Within 20 minutes of arrival, Micah and I were holding our handsome, first born son. The son we delightfully named on only our second date! He latched the very second he was born and boy did he look identical to his sister! I couldn’t believe my eyes. Her twin, born 2 years later.

After delivering my placenta, they told us what a wonderful thing that had happened. I naturally went into labor. And just in time! My placenta had abrupted and my pregnancy may not have made it until the next morning.

How blessed we were with a son! Our dreams were fulfilled in these moments and the room lit up with love and light.

What a healthy, happy boy he was! My post-partum with Bjorn went smoothly in the sense that he nursed well, he was a calm, loving baby. He has always been super chill and layed back.

But something happened inside of me, something we never expected out of this grateful mother: I fell victim to post-partum depression when Micah returned to work during my recovery. He was at a point in his schedule where his clients were hounding him to be present on his jobsite. But he was concerned. For his wife at home, he knew I was struggling with the transition our spunky Violette was going through becoming a big sister and struggling with uncontrollable depression that left me feeling like an inadequate mother. As though my children would be better off without me…

I nursed Bjorn and eventually supplemented with an organic, 100% plant based formula as depression had killed my supply and Bjorn was very sensitive to dairy.

When we began supplementing, I quickly became pregnant again as I do not do well with birth control and Micah’s schedule had still not let up allowing for his vasectomy. What a wonderful surprise! Our hearts were filled with love and excitement at the thought of getting to hold another baby forever.

But the depression did not end. It increased ten fold as now I was suffering from both post-partum and first trimester depression in the midst of a high risk pregnancy due to my history of pre-term labor and the close interval between this pregnancy and Bjorn.

He began to worry that he could not leave me to go to work because of the state I was in. I was depressed, vomiting uncontrollably all day everyday, and I couldn’t gather myself to care for my loving children because I was so sick constantly. My three year old daughter would rub my back and hold my hair as I spent my days vomiting and Micah would express empathy in the night as I lost sleep to the sickness hour after hour.

This left me feeling like a horrible, inadequate mother. And then Bjorn had what we call “spells of unexplained unconsciousness” for prolonged periods of time. 8 hours in the first occurance and a whopping 30 hours on the second. We spent days in the hospital while they ran tests, performed MRI’s, and sadly, jabbed him with multiple spinal taps. Myself, vomiting through it all…

This left us with zero answers. They sent us home. This was devastating and so scary for us. How could this be happening to our healthy son?

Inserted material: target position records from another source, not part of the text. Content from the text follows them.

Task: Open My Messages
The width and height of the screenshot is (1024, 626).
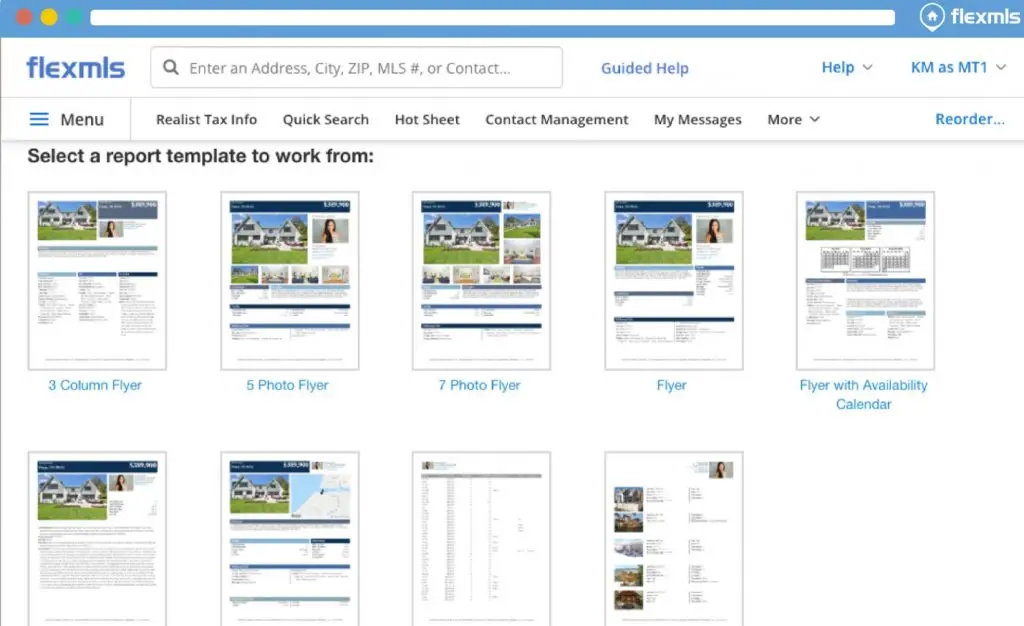Action: [x=697, y=119]
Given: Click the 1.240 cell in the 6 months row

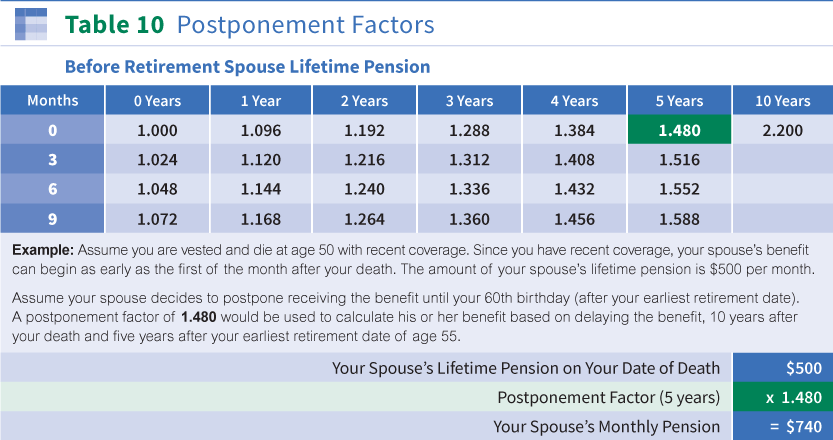Looking at the screenshot, I should coord(364,188).
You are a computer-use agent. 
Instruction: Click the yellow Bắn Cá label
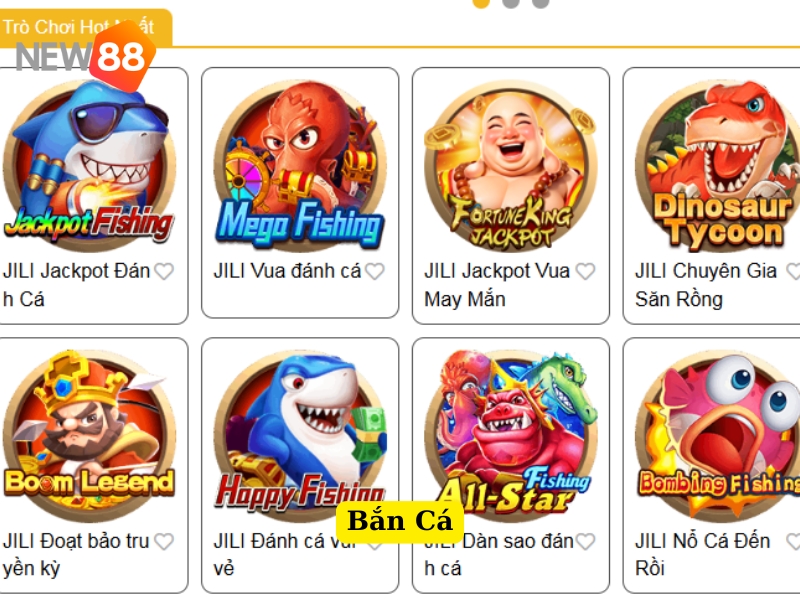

The episodes stopped and at 18 weeks pregnant, I went into labor… Now we were watching Bjorn closely, losing sleep at night and concerned for the life of our unborn child we were so excited to love. They managed to stop labor and begin hormone injections to keep me pregnant. Then the second trimester came.

With it, came more and more sickness, until eventually I was in the third trimester with morning sickness and all the discomfort of pregnancy, specifically back pain. Sometime during all this, the depression had stopped, there was no room or time for that as we raised our 2 loving children and prepared for our third.

Bjorn is doing well now, growing like a weed and stunning me with his brilliance daily.

Mom guilt has eaten away at me as I’ve gone through this pregnancy feeling like I lacked in motherhood. But everyday my kids tell and show me that they love me. They show me why I am here and I know this is just a short season in parenthood. Soon, we will meet our third child and Bjorn will become the delighted big brother.

I’ve never met more loving children and can’t wait to watch them grow with their new baby. The excitement in them cannot be contained and leaves me feeling as if it truly is all worth it in the end. We are giving them the best gift we can give our children in another sibling and simply cannot wait.